Ex Brambilla, la sentenza di fallimento dopo il pressing dei creditori dell’azienda

Istanze per decine di milioni di euro. Impossibile prorogare il concordato di Agnese Pini

Le ex Trafilerie Brambilla (Carini)

Le ex Trafilerie Brambilla (Carini)

Lecco, 1 ottobre 2014 - Mancavano le garanzie necessarie. Le carte da mettere agli atti di cui un tribunale ha bisogno per fare le necessarie valutazioni e dare ancora fiducia a un’impresa in crisi. Soprattutto, non c’era più tempo: troppi rinvii già accordati dai giudici, uno sforamento di oltre due mesi rispetto alle procedure standard. Mentre i creditori premevano con istanze sempre più urgenti.

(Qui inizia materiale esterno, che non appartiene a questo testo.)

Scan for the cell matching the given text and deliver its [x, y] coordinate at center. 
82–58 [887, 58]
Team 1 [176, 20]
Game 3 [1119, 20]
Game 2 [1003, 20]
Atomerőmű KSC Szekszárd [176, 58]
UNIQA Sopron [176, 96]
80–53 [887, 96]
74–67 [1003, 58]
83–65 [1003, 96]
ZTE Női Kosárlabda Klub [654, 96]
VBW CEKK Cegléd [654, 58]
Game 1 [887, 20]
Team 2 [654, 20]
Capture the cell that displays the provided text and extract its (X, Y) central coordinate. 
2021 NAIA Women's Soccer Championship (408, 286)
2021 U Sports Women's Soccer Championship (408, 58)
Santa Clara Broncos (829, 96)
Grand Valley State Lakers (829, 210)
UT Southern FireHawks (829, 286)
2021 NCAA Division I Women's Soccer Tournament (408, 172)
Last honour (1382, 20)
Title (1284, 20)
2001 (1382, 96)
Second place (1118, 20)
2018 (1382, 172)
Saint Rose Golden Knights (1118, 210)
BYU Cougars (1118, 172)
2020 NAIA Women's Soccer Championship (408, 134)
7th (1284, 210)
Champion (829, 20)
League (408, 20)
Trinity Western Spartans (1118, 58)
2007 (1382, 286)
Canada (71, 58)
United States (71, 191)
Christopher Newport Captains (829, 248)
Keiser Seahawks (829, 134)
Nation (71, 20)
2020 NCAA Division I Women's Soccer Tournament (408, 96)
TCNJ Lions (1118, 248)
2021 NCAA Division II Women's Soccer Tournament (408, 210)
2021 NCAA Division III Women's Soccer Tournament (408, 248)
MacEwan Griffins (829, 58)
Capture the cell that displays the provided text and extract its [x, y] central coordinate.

I creditori e la Procura. Parliamo di insolvenze per decine di milioni di euro. Sono queste, in buona sostanza, le motivazioni che hanno portato il tribunale di Lecco a dichiarare il fallimento delle ex Trafilerie Brambilla.

Lunedì la sentenza. Immediati i suoi effetti nella fabbrica già tristemente spoglia, così come appariva ieri a 24 ore dalla doccia gelata. Il primo a essere fatto sparire dalla direzione è stato il busto del commendator Brambilla. Se ne stava da sempre davanti all’ingresso di quelle che furono le sue Trafilerie nate agli albori del secolo scorso, anni in cui Calolziocorte scopriva a pieno la sua vocazione industriale. Acciaio, metalmeccanica. Sciur Giuseppe è scomparso a metà del pomeriggio di lunedì, portato via a camionate insieme a quel che si trovava nei magazzini svuotati in tutta fretta, sotto gli occhi lucidi e ancora increduli della ventina di operai in turno che da poche ore — la notizia era arrivata verso le 12,30 — avevano scoperto il destino della loro azienda: fallimento, per l’appunto. Ovvero il «no» del tribunale alla richiesta di proroga del concordato preventivo presentato dall’impresa della ex ministra Michela Vittoria Brambilla.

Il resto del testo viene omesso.